Abstract
Purpose :
Central serous chorioretinopathy (CSC) is predominantly seen in young and middle-aged males. Women do not respond to epelernone therapy as well as males indicating that the disease characteristics may be different in females. This study evaluated the imaging characteristics of CSC in females.
Methods :
We conducted a cross-sectional study evaluating the demographic, imaging and type of CSC in females compared to age matched males. The proportions of acute CSC defined as a single episode, recurrent CSC characterised by multiple episodes of subretinal fluid (SRF) that resolved completely and chronic CSC that may be inactive or with persistent SRF were compared between the two genders. Other optical coherence tomography (OCT) characteristics including presence and height of subretinal fluid, pigment epithelial detachment (PED) and stalacites and changes in autofluorescence were also compared between males and females.
Results :
This study consists of 50 females versus 148 age-matched males with CSC. The mean age in females and males was similar at 52.31 and 52.37 years respectively.
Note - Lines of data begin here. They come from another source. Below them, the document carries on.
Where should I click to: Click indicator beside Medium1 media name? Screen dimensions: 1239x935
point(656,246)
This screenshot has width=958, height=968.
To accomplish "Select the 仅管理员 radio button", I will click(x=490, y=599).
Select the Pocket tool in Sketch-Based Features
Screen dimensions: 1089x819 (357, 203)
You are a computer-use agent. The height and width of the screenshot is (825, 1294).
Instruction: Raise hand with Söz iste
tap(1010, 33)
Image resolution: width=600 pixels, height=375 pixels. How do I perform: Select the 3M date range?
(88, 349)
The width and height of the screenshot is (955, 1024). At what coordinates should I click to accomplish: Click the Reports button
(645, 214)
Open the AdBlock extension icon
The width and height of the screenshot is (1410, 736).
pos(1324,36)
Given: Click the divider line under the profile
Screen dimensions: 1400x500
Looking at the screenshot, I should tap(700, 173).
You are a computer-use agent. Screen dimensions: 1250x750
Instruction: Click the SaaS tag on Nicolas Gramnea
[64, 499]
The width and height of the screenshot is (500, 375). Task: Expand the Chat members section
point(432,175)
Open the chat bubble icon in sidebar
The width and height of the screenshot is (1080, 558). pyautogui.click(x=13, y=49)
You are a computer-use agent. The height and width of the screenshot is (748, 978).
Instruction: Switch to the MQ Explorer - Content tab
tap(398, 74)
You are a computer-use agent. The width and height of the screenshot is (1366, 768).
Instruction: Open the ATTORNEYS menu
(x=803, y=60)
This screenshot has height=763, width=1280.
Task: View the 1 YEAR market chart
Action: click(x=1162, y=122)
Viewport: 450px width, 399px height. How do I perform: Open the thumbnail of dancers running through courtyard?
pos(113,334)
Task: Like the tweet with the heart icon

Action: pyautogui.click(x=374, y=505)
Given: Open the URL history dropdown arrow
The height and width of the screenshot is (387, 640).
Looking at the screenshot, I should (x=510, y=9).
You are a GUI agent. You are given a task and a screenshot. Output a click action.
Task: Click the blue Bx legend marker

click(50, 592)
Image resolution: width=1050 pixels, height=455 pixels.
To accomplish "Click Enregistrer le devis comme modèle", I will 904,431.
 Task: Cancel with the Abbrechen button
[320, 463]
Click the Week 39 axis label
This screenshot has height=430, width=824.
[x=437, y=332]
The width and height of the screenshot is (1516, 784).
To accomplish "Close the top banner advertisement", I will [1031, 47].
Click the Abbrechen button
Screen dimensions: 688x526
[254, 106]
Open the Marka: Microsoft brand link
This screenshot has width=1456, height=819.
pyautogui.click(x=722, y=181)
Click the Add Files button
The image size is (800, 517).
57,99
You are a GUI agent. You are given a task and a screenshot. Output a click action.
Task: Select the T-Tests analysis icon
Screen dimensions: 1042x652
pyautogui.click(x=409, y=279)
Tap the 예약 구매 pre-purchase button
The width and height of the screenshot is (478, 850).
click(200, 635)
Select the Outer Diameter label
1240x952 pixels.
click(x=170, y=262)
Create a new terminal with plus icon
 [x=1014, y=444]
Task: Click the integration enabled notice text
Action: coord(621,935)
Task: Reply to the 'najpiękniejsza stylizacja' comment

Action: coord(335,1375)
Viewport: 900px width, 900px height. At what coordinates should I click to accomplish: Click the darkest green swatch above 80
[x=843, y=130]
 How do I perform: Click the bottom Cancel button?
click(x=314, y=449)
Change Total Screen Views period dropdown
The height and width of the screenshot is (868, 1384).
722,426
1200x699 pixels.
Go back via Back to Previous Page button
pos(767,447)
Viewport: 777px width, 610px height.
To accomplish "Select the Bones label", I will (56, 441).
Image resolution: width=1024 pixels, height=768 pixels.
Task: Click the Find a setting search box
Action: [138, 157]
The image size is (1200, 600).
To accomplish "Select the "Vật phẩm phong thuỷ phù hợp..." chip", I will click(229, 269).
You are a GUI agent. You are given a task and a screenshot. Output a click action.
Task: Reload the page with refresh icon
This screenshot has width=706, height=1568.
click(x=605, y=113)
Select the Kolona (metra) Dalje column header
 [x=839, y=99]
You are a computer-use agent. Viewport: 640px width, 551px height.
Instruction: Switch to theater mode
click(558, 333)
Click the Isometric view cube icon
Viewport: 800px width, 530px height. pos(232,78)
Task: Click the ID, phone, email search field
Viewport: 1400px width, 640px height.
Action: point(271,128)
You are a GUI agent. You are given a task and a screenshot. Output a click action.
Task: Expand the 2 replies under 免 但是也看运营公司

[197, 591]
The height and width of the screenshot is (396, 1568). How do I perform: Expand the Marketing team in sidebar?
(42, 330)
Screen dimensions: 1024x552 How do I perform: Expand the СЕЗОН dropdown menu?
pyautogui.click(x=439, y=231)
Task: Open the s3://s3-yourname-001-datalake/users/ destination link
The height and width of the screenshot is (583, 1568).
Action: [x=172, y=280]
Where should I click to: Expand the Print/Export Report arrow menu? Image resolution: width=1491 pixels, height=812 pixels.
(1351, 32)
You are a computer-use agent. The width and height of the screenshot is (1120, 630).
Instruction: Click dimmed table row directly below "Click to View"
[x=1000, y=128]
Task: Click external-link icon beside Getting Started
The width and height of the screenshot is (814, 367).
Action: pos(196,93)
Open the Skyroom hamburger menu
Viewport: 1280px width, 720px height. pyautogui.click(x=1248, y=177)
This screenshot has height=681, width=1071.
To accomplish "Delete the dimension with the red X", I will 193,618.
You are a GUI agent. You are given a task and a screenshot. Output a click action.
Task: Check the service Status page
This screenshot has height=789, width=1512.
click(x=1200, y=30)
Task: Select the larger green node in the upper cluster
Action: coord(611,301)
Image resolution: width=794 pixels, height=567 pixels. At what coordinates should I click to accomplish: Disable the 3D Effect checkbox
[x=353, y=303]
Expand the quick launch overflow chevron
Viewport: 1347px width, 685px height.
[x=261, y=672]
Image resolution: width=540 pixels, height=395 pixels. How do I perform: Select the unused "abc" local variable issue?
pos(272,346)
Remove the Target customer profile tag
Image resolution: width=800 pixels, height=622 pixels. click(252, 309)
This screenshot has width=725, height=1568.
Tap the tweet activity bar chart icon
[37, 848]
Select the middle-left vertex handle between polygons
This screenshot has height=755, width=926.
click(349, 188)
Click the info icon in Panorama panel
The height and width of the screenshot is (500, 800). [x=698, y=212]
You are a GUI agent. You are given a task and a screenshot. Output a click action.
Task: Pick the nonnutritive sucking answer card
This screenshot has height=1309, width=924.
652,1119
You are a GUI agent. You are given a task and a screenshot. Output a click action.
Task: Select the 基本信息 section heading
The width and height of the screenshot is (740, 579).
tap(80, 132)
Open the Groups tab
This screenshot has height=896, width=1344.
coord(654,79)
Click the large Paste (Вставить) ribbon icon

Nearly twice as many male eyes (11.3%) were affected with acute CSC compared to female eyes (5.97%). Diffuse retinal pigment epitheliopathy was significantly more prevalent in females (76.12%) compared to males (59.28%, p = 0.01). Compared to males, the mean height of subretinal fluid and the prevalence of PED are less in females than males. CSC tracts were more common in males than females. The most common autofluorescence patterns in females was stippled hyper and hypoautofluorescence in the area of current or previous subretinal fluid. Plaque like hypoautofluorescence changes affecting the fovea was associated with disruption of the ellipsoid layer on OCT and were equally distributed in both genders.
Conclusions :
The disease phenotype in females differs from males in that males are more prone to acute CSC. Diffuse retinal pigment epitheliopathy is more common in females and this may explain the lack of response with epelernone.
This is an abstract that was submitted for the 2016 ARVO Annual Meeting, held in Seattle, Wash., May 1-5, 2016.